[Dataset entries]
------------------------

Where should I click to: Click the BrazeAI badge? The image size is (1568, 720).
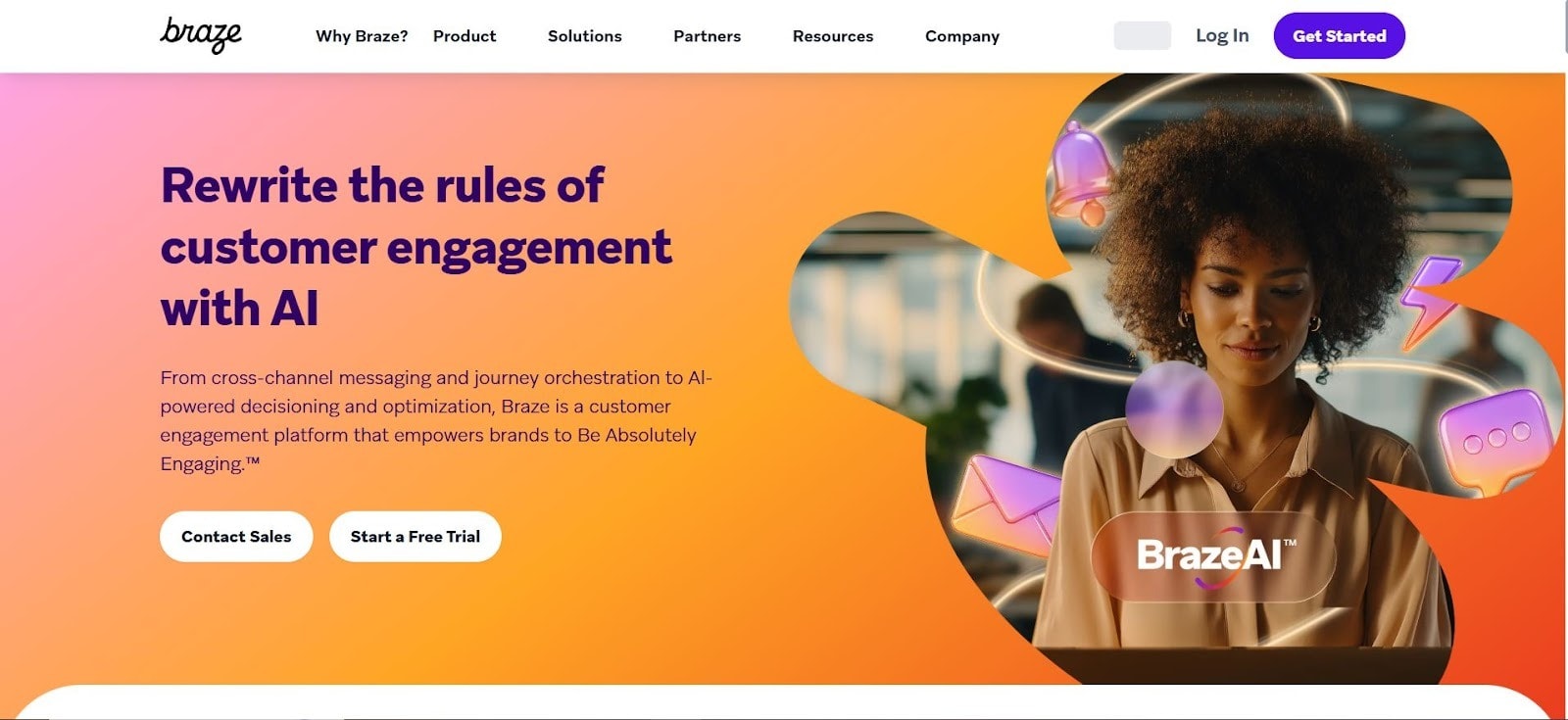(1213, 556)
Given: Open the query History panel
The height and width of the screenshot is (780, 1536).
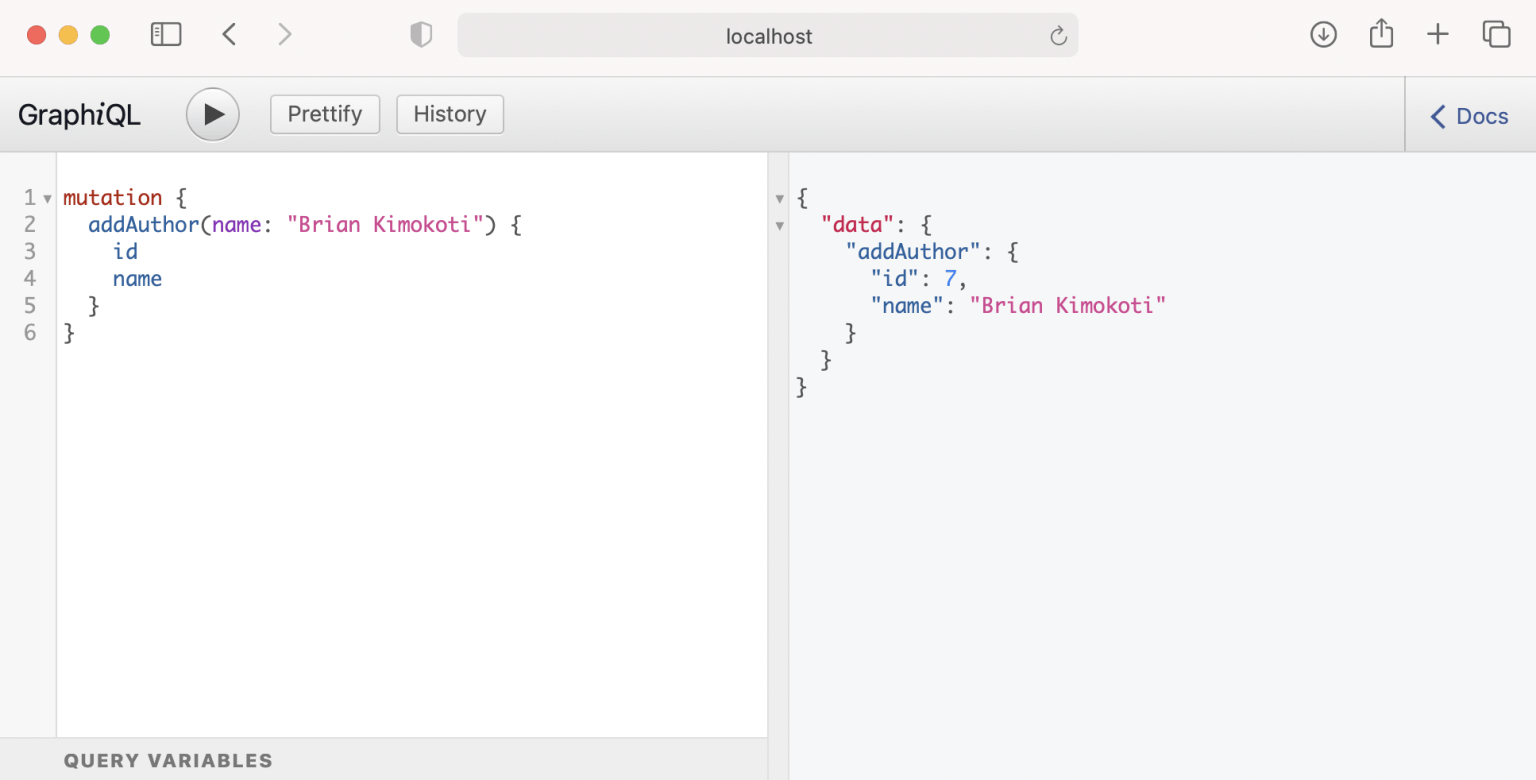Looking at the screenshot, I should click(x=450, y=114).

------------------------

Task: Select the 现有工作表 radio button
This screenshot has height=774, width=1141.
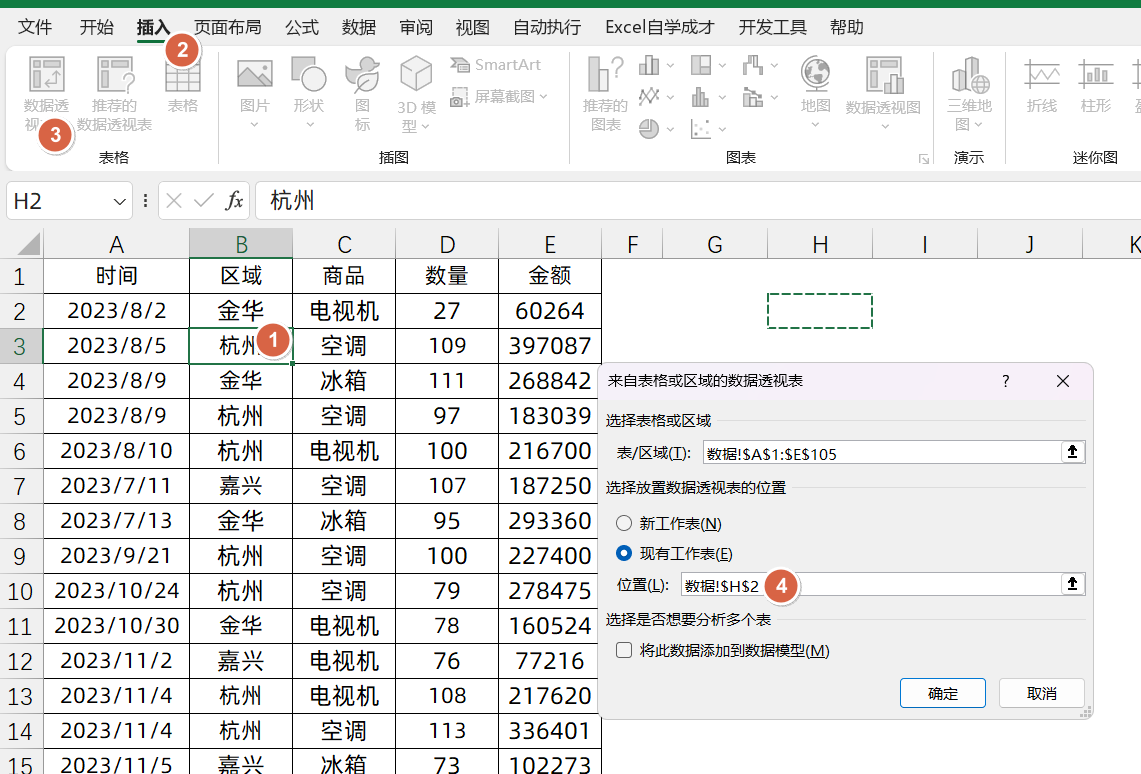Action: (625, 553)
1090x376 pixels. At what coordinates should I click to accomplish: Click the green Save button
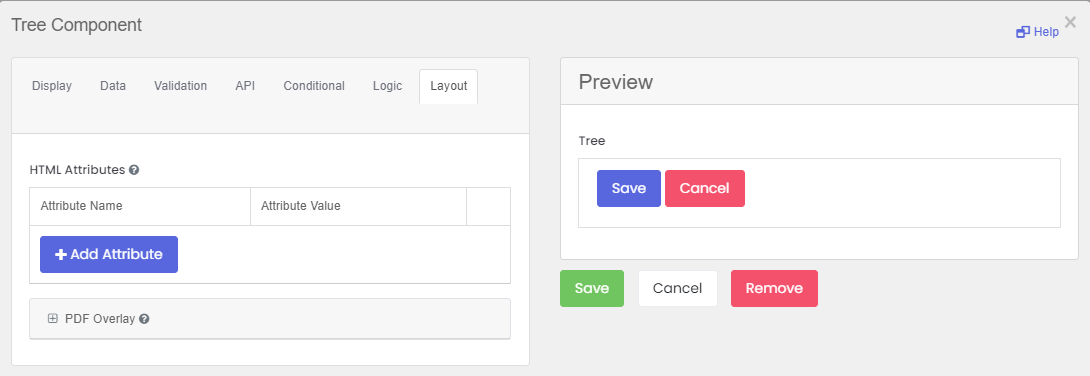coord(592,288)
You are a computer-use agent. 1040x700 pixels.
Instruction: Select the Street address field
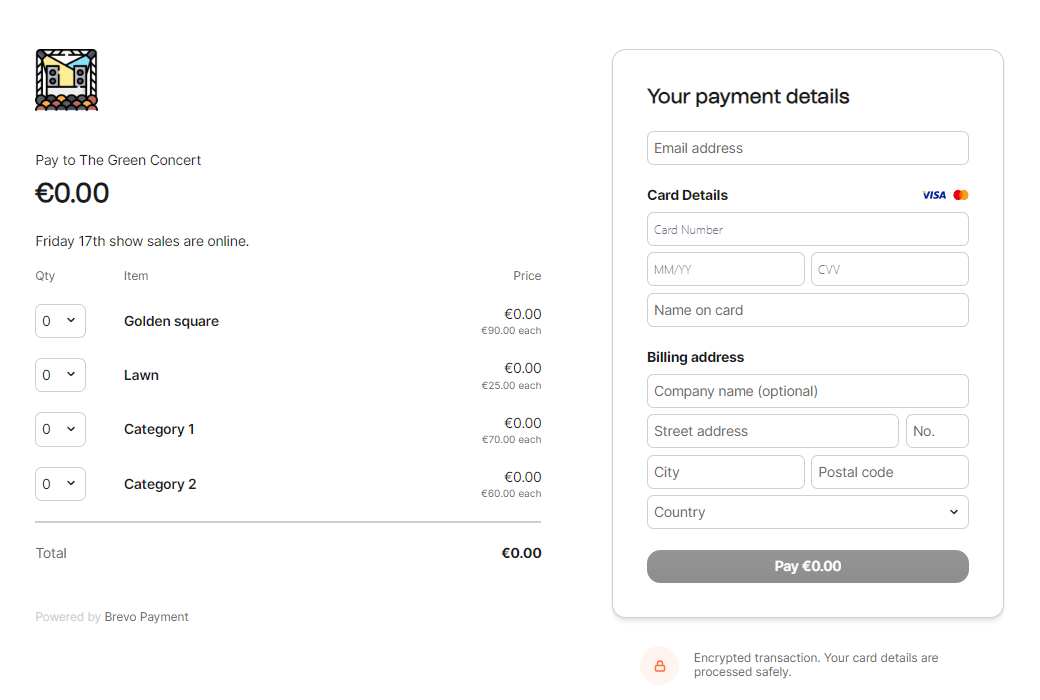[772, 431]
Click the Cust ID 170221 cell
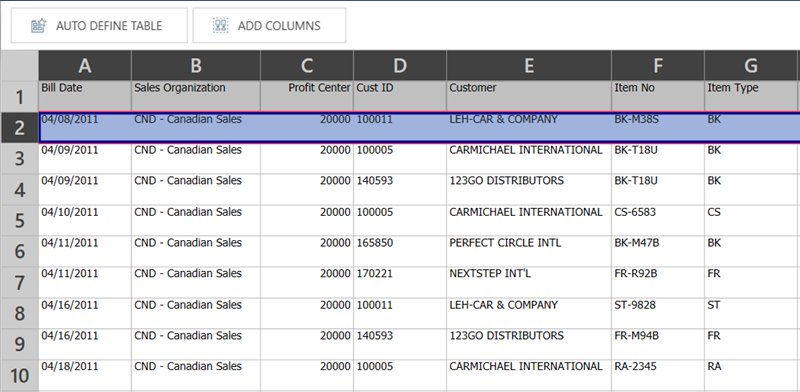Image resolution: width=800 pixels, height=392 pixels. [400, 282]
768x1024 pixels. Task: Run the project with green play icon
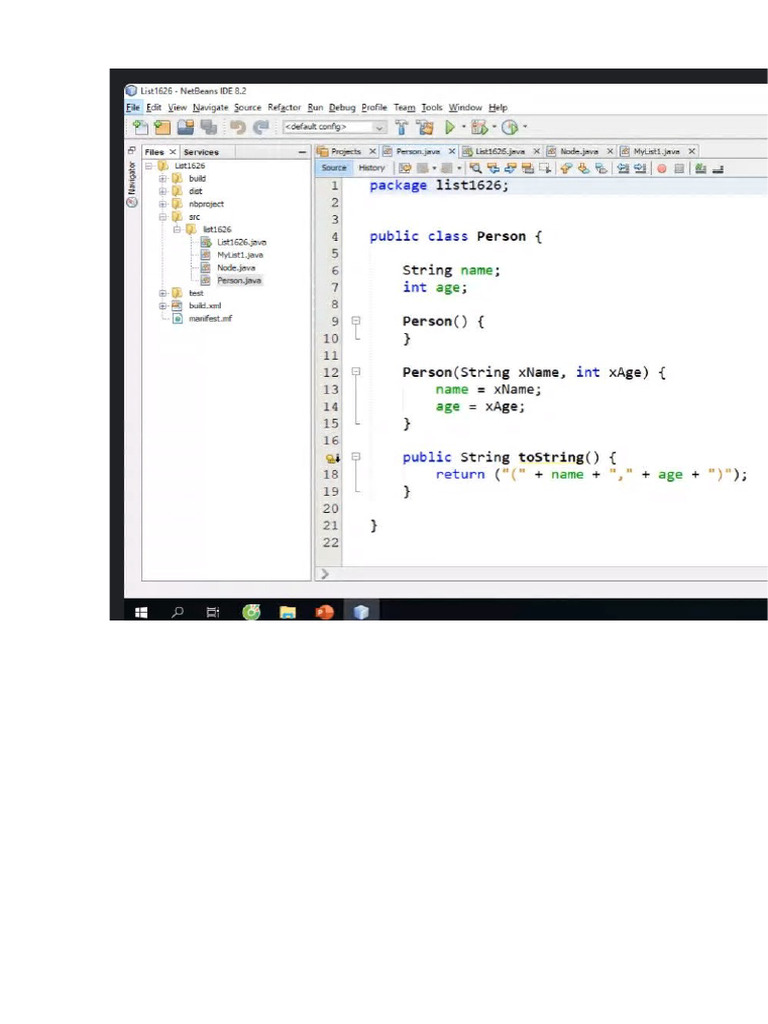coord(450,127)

------------------------

Transcribe exactly the lines above, beginning at the one with "This screenshot has height=774, width=1141." and going up to and including the one with "You are a computer-use". Pictures do not belong in the copy.

This screenshot has height=774, width=1141.
Action: (625, 553)
1090x376 pixels. At what coordinates should I click to accomplish: Click the green Save button
coord(592,288)
You are a computer-use agent. 1040x700 pixels.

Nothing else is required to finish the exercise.